I think it helps to compare the experience of self to subjective contours – illusions such as the Kanizsa pattern where you see an invisible shape that is really defined entirely by the surrounding context. People understand that it is a trick of the mind but what they may not appreciate is that the brain is actually generating the neural activation as if the illusory shape was really there. In other words, the brain is hallucinating the experience. There are now many studies revealing that illusions generate brain activity as if they existed. They are not real but the brain treats them as if they were.



Now that line of reasoning could be applied to all perception except that not all perception is an illusion. There are real shapes out there in the world and other physical regularities that generate reliable states in the minds of others. The reason that the status of reality cannot be applied to the self, is that it does not exist independently of my brain alone that is having the experience. It may appear to have a consistency of regularity and stability that makes it seem real, but those properties alone do not make it so.

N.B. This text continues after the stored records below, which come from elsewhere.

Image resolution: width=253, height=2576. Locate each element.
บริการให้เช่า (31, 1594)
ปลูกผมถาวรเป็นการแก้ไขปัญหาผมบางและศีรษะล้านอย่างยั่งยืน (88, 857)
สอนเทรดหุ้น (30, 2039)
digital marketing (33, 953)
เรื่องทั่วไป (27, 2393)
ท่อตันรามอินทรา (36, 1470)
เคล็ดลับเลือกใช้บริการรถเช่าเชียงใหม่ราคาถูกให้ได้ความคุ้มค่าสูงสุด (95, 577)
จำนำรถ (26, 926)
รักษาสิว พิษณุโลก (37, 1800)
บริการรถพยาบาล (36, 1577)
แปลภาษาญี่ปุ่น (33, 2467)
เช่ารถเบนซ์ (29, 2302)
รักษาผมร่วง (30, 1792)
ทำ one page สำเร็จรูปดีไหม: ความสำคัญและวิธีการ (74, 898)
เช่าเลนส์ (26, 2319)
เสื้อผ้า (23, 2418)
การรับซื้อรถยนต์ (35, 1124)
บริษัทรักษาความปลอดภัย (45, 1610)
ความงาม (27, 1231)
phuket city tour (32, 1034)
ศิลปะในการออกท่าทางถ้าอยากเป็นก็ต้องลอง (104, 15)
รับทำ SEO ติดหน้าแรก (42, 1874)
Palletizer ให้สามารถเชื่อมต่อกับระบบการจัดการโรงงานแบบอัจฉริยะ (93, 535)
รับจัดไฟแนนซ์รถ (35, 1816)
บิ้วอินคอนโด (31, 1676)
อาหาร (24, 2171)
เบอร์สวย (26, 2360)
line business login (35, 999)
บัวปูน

Similar ideas about the self can be found in Buddhism and the writings of Hume and Spinoza. The difference is that there is now good psychological and physiological evidence to support these ideas that I cover in the book in a way that I hope is accessible for the general reader.



Many readers might wonder where these narratives come from, and who interprets them, if not a self?



I do not think there are many cognitive scientists who would doubt that the experience of I is constructed from a multitude of unconscious mechanisms and processes. Me is similarly constructed, though we may be more aware of the events that have shaped it over our lifetime. But neither is cast in stone and both are open to all manner of reinterpretation. As artists, illusionists, movie makers, and more recently experimental psychologists have repeatedly shown, conscious experience is highly manipulatable and context dependent. Our memories are also largely abstracted reinterpretations of events – we all hold distorted memories of past experiences.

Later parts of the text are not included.